McDowell’s Mistakes

 

Although Ephraim McDowell became famous for his successful abdominal surgeries during the early 19th century, he lost five of his thirteen patients on the operating table.  These women, all from the area around Danville, had flocked to Dr. McDowell to be saved from their ovarian diseases after being impressed by his previous success with the new procedure. For some unknown reason, McDowell began to struggle.  All of his operations were performed in his downtown home, which still stands today near Constitution Square.  The house remained quiet for a number of years, but its history was awakened when county officials began a movement to remodel the home to make it a tourist attraction.

The construction workers complained often during the project.  They said that moans and screams of women could be heard early in the morning.  Some fearfully concluded that they were the screams of the women who died in that house after surgery at dawn without anesthesia.

One morning, a worker was alone in an upstairs bedroom working on drywall when he heard a steady dripping noise.  He looked at the roof to find a leak, but he heard a moan and turned quickly to observe a woman floating in the air, as if lying upon an invisible operating table, with her abdomen opened and bloody.  She stared into his eyes, and he fled from the home never to return.

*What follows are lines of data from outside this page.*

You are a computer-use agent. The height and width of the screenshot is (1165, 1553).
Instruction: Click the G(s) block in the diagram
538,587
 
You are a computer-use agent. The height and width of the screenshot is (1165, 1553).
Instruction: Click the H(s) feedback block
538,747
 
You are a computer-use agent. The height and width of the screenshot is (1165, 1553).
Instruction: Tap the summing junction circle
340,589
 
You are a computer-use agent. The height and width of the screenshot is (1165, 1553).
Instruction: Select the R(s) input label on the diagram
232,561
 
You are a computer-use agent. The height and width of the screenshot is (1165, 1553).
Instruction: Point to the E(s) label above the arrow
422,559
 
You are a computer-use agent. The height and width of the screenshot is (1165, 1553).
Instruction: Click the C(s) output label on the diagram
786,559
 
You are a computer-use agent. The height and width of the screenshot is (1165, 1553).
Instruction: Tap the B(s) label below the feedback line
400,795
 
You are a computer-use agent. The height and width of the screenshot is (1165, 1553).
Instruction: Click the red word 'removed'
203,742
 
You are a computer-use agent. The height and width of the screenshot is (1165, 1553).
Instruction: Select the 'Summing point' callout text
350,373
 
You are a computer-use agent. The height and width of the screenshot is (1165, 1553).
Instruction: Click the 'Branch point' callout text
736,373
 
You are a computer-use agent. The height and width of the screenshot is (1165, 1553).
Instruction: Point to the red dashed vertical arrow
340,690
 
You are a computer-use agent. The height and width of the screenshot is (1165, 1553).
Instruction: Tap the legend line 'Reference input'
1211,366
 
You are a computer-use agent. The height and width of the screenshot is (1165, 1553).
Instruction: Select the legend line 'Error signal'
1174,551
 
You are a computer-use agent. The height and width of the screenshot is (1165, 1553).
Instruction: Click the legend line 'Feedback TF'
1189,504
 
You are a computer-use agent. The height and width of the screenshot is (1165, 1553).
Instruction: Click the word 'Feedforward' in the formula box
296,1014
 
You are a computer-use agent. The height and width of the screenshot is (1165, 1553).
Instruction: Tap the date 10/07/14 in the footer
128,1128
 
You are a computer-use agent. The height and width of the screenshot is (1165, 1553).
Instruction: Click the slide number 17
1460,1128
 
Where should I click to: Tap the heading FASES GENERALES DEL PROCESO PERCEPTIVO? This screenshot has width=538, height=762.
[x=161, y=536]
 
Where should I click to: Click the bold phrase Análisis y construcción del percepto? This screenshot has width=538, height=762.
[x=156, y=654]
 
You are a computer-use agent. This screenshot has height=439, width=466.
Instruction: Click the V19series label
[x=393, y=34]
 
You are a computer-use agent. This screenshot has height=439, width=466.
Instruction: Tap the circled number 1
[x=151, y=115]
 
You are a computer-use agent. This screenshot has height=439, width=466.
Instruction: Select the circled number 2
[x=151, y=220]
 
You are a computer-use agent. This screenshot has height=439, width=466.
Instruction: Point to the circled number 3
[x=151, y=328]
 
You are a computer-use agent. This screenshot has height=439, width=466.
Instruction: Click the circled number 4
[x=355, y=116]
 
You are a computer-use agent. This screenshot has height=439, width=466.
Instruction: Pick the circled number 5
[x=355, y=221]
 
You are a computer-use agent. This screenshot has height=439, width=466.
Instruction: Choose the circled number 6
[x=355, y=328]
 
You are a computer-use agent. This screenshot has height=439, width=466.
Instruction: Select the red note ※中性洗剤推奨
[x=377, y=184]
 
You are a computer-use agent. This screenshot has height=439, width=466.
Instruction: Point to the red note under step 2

The curators of the restored home have also witnessed supernatural events, but they are very reluctant to admit it and often strike down the possibility of such activity to avoid bad publicity.  One former employee recalls walking through the home late one night to do a final check.  Everything seemed normal, so she locked the doors and windows and left.  Early the next morning, she returned to the home.  Everything was still locked, but some of the furniture seemed to have been moved.  The woman walked through the home to make sure no one was inside.  She never found a person inside, but upstairs in the guest room, the bed was completely saturated with blood.

Possibly the most suspicious of all incidents at the McDowell House in Danville concerns the preserved ovaries of the deceased women.  The ovaries were once kept in the apothecary located near the house in separate jars.  Then two pairs of ovaries mysteriously disappeared.  Employees were questioned, but no one was found to be guilty.  About a week later, a maintenance worker found two empty jars while mowing in the local cemetery’s oldest section.  They were leaning against the graves of two of the women whose ovaries had once been in the jars after they had died on McDowell’s operating table.